Japanese artist Takashi Murakami poses for photographs during a preview of his The Octopus Eats Its Own Leg exhibition at the Vancouver Art Gallery on Feb. 1, 2018.

It feels like it has been rainy and grey on the West Coast for weeks, so to walk by the Vancouver Art Gallery right now is to receive a badly needed hit of colour and light. The smiley-face flowers beckoning from the windows of the building and the giant octopus-inspired murals on the grand façade facing busy Georgia Street are an invitation to step out of the rain, in every way.

And once inside, wow. Entering the Takashi Murakami exhibition The Octopus Eats Its Own Leg is like bathing in brilliance; the bold and complicated beauty of the superstar Japanese artist's work is exactly the thing to jolt you out of your midwinter funk; an antidote to the blahs – or, if things are going well in your world, a complement to the la-la-las. Yet for all its perky dazzle, the show has its dark moments, equally exciting on the eyeballs.

The show opens in Vancouver this weekend, after breaking attendance records at the Museum of Contemporary Art Chicago. It's easy to see why it was such a hit. I had barely left the VAG before I felt like returning.

Artwork by Japanese artist Takashi Murakami is seen at the Vancouver Art Gallery. More than 50 works spanning three decades of his career are being shown over the next few months.

Mr. Murakami is a star who straddles the worlds of contemporary and commercial art. His success and influence reach far beyond the visual-art world. He has collaborated with hip-hop stars Kanye West and Pharrell Williams, and designed for the fashion and beauty industry with Louis Vuitton, Issey Miyake and Shu Uemura. He draws from influences that include pop art, manga and traditional Japanese painting, Nihonga – in which he earned his PhD. He is the founder of the art production and management company Kaikai Kiki. His curiosity seems endless; his current research obsession is bitcoin.

His first retrospective to be shown in Canada is a stunner that lives up to the hype from the moment you enter the rotunda. It is installed with Mr. Murakami's octopus- and skull-themed wallpaper, and rising from the centre, an ominous five-metre-high waterfall sculpture splattered with graffiti messages such as "Seek & Destroy" and "Mad Sucky Wuz Here."

The exhibition's work dates back to 1982: early dark monochromatic and even textured paintings that differ wildly from the anime/manga/graphic-design-inspired Superflat work for which he became famous. This theory suggests a world – postwar Japan – where the lines between high art and low culture are blurred; flattened metaphorically by the atomic bomb and brightened by a saccharine consumer culture (think Hello Kitty).

The Kanye Bear (2009) is a surefire selfie magnet in a sea of photo opportunities; another is the wall of Flowers, flowers, flowers (2010) across the way.

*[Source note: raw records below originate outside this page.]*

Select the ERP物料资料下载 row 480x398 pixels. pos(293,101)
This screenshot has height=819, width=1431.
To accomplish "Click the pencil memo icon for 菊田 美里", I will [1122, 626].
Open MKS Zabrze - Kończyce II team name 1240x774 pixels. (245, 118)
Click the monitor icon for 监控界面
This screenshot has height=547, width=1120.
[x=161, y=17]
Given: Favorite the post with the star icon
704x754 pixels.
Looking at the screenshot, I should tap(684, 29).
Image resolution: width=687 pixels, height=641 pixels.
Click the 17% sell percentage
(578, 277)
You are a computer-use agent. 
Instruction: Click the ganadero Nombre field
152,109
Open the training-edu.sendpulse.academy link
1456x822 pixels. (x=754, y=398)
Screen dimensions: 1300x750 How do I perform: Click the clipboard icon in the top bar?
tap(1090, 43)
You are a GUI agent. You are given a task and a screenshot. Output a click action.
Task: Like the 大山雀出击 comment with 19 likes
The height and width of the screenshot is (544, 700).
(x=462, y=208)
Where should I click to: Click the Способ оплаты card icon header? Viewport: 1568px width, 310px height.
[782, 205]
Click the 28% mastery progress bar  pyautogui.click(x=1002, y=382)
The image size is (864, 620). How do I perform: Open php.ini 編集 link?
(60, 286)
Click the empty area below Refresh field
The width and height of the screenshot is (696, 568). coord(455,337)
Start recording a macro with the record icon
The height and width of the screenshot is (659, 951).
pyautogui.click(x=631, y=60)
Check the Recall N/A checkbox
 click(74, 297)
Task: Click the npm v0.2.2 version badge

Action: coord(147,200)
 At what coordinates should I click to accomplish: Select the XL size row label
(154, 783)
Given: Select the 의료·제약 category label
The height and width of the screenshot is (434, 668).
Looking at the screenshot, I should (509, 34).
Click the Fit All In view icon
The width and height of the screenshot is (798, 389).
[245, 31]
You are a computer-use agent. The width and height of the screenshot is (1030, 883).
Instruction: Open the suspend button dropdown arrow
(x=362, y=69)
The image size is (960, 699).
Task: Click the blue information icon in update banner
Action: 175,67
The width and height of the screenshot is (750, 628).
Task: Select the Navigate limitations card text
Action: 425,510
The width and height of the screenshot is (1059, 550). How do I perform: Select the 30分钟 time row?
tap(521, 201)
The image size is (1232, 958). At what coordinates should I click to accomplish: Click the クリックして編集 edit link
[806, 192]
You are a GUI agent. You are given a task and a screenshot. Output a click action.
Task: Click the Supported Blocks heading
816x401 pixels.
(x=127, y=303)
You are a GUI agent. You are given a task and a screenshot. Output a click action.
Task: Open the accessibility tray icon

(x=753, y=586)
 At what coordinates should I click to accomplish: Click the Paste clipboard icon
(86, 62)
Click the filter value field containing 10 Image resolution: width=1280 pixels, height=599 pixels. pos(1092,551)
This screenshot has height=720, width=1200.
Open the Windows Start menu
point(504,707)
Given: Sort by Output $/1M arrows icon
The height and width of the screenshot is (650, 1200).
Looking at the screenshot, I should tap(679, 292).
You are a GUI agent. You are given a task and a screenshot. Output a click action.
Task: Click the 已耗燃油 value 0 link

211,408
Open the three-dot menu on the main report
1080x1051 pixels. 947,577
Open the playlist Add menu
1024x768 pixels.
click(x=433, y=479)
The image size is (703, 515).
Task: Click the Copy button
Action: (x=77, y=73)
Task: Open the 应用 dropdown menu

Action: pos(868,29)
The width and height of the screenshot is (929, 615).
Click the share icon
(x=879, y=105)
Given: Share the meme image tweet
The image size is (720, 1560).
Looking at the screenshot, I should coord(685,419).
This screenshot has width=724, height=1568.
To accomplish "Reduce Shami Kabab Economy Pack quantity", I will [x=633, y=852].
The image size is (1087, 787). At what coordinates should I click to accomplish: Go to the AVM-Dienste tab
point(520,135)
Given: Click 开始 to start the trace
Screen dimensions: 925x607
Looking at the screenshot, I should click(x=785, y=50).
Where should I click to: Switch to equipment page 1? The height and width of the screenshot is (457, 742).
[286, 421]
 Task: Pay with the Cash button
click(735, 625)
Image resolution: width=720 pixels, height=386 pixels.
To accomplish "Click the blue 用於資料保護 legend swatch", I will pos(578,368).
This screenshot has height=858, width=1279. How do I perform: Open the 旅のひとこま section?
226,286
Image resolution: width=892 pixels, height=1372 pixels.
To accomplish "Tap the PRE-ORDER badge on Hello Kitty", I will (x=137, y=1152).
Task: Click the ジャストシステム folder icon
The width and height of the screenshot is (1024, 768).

One darkened gallery is a gasp fest; you could spend all day in front of just one of the three large-scale murals in this room: 100 Arhats (2013), 69 Arhats Beneath the Bodhi Tree (2013) and Isle of the Dead (2014), which address Japan's 2011 earthquake and tsunami. (An Arhat can be defined as an enlightened one in Buddhism.) Zoom in to intricate details such as rainbow pupils, multicoloured pine-needle eyebrows and skeletal earrings. Keeping watch over the room are two enormous sculptures, Embodiment of "Um" (2014) and Embodiment of "A" (2014): grotesque yet irresistible monster figures wielding spiked clubs. Kids are going to love this (or have nightmares).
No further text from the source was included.